Because the lab has kept problems with its “unreliable” testing and “unsound statistical evidence” secret from the public and the courts, the attorneys wrote, “innocent people may be wrongly convicted, and people guilty of serious crimes may go free.”
Following the ProPublica/New York Times article, several elected officials have expressed concern about New York’s DNA testing methods.
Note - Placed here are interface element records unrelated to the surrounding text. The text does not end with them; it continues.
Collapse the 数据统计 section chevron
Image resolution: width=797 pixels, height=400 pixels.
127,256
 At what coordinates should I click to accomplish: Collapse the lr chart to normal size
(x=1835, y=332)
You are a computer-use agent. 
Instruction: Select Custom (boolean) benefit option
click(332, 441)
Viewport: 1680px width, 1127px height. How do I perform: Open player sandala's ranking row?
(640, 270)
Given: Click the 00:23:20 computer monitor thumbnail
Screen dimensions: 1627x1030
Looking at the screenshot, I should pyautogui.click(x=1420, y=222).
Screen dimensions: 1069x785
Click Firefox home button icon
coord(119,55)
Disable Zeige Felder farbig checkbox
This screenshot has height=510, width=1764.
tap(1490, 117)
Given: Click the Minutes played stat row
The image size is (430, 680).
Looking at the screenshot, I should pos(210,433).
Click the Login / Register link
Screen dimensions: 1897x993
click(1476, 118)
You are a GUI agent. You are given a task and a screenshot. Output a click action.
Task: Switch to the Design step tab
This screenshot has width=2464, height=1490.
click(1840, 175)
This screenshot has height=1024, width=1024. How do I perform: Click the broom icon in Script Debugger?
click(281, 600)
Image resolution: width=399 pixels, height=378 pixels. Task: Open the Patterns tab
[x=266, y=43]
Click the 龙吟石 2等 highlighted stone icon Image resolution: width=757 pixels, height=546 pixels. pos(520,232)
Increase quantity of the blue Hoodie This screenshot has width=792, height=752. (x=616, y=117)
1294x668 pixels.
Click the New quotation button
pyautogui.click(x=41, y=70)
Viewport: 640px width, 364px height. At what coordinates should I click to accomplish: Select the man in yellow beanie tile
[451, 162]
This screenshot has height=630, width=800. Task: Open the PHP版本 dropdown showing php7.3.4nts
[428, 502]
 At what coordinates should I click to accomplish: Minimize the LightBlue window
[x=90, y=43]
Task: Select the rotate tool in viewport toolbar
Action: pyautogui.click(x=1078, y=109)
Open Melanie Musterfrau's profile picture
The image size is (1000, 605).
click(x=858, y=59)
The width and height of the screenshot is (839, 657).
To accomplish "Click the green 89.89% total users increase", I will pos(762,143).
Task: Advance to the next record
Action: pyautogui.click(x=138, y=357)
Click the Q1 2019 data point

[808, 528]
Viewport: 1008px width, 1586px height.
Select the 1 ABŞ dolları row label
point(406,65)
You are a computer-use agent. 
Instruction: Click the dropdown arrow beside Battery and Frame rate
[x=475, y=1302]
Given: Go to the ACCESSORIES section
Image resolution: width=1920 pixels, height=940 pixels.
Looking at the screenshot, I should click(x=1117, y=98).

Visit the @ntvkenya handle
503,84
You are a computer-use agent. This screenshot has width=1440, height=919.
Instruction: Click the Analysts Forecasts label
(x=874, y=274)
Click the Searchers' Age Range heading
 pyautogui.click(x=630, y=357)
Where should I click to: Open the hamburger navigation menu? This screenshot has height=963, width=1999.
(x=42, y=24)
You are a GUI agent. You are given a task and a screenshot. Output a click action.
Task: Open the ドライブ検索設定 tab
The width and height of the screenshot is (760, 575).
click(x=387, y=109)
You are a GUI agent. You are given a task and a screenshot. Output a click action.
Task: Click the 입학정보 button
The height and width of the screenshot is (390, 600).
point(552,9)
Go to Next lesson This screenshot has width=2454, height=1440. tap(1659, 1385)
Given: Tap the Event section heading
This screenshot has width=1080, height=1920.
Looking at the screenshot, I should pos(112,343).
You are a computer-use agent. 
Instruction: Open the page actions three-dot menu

Three members of the New York City Council — Rory Lancman, Carlos Menchaca and Rafael Espinal — called for further investigation. “The findings in the report raise serious questions about the methods used by the city’s medical examiner to analyze complex DNA samples,” said Lancman, who represents a district in Queens and is the chair of the council’s Committee on Courts and Legal Services. “The possibility that these techniques resulted in numerous wrongful convictions is alarming and undermines confidence in our justice system.”
Joseph Lentol, a New York State Assembly member from north Brooklyn, called for strengthening the state commission that oversees forensic methods. Lentol, who sponsored a bill more than two decades ago that paved the way for DNA testing in criminal proceedings, told ProPublica on Sept. 8 that the New York State Commission on Forensic Science — comprised of forensic lab officials, law enforcement representatives, lawyers and political appointees — should be solely made up of scientists. The DNA Subcommittee of the state commission, which approves all DNA analysis methods used in New York state, unanimously voted in 2010 to recommend the use of FST even though it did not have access to FST’s source code in its evaluation process.
“DNA is very powerful, and that’s why we need to be careful,” said Lentol. Regarding the disputed FST program, he said, “It’s something that should have been more carefully analyzed, and not passed by the forensic commission in the first place without a real close look at it.”
The commission discussed the ProPublica/New York Times article on Sept. 13 in executive session, meaning that reporters were not allowed to cover it and members could not talk about the proceedings publicly. The commission chair, Michael Green, said beforehand that the discussion would be held behind closed doors to avoid jeopardizing any future investigation by the inspector general. Leahy Scott is reviewing the defense attorneys’ letter, her spokesman said.
The medical examiner’s office says it switched from FST to a new program, STRmix, because of changing FBI standards and not because of any deficiencies with FST. Dr. Barbara Sampson, New York City’s chief medical examiner, defended the lab’s DNA testing methods in a Medium post she wrote in response to the ProPublica/New York Times article.
In addition to the Johnson case, attorneys in other ongoing criminal proceedings are citing FST’s perceived unreliability as a basis for defenses and appeals. Mayer Herskovic, a Hasidic Jew and Brooklyn father of two who was sentenced to four years in prison for gang assault after the lab said that his genetic material matched a complex sample of DNA found on the victim’s sneaker, is now appealing his conviction. His lawyer plans to argue that FST was never tested on a population as insulated as the Hasidic Jews of Williamsburg, who very likely share many of the same ancestors, and therefore much of the same DNA.
“DNA is the magic word,” Herskovic told ProPublica. “If you throw it into a trial, they eat it up. For me, it’s not magic at all.”